PROCESSORS

Processors are the built-in operators for processing the streaming data by performing various transformations and analytical operations.

For Spark pipelines, you can use the following processors:

 Processor

 Description

 Window

 Collects input streams over a time or range.

 Sort

 Sorts input streams’ values in ascending or descending order.

 Alert

 Generates alerts based on specified rules.

 Enrich

 Lookups into internal and external stores for data enrichment.

 Join

 Joins two or more input streams.

 Distinct

 Removes duplicates from an input stream.

 Group

 Groups input streams by a key.

 Union

 Joins two or more input streams.

 Filter

 Filters input stream values based on specified rules.

 SQL

 Run SQL queries on streaming data.

 Intersection

 Detects common and unique values from two or more input streams. 

 Aggregation

 Aggregates input stream values to perform min, max, count, sum, or avg.

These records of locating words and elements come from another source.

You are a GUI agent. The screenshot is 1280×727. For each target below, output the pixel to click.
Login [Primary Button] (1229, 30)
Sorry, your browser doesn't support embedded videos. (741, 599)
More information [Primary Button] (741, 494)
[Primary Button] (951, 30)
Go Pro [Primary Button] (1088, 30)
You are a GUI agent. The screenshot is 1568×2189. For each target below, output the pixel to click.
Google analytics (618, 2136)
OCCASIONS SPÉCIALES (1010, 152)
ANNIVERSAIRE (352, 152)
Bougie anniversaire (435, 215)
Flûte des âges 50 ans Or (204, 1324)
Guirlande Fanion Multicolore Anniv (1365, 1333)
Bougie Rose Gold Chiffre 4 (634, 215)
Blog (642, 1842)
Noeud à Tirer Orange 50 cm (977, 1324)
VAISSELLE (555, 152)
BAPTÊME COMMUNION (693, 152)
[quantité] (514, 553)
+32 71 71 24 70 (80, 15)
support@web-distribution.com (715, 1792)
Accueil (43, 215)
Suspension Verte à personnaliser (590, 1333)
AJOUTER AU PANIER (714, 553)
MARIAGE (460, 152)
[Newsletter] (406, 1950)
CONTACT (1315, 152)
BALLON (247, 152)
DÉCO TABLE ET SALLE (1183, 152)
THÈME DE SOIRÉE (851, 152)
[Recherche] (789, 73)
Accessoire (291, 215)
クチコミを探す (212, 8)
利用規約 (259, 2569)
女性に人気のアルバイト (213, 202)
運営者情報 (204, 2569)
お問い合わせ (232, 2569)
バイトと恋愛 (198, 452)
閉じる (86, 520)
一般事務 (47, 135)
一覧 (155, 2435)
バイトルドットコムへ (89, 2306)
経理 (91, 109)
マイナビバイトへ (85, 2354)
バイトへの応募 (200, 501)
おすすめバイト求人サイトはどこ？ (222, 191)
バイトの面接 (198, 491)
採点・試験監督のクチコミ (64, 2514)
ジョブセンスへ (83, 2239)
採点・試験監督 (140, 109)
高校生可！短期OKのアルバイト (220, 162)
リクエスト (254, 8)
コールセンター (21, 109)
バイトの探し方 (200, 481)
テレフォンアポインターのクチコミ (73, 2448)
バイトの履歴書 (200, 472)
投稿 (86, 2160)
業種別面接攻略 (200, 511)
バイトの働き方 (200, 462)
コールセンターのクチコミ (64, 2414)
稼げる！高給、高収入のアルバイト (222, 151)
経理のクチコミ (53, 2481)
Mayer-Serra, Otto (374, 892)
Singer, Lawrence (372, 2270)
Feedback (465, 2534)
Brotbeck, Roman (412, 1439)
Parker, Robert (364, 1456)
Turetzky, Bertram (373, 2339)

 Associative    Aggregation

 Performs aggregation functions over batch data or group by input values.

 Cumulative Aggregation

 Performs aggregation functions on the input streams cumulatively.

 FlatMap

 Produces multiple outputs for one input data.

 MapToPair

 Returns Paired Dstream having dataset of (Key, Value) pairs.

 Scala Processor

 Implements your custom logic written in Scala in a pipeline.

 Persist

 Stores the Spark RDD data into memory.

 Repartition

 Reshuffles the data in the RDD to balance the data across partitions.

 TrasnformByKey

 Performs TrasnformByKey operation on the dataset.

 Take

 Performs take (n) operation on the dataset.

 Custom

 Implements your custom logic in a pipeline.

 

For Storm pipelines, you can use the following processors:

 Processor

 Description

 Timer

 Collects input streams over a time or range.

 Alert

 Generates alerts based on specified rules.

 Enrich

 Lookups into internal and external stores for data enrichment.

 Aggregation

 Performs min, max, count, sum, or avg operations on incoming message fields.

 Filter

 Filters input stream values based on specified rules.

 Custom

 Implements your custom logic in a pipeline.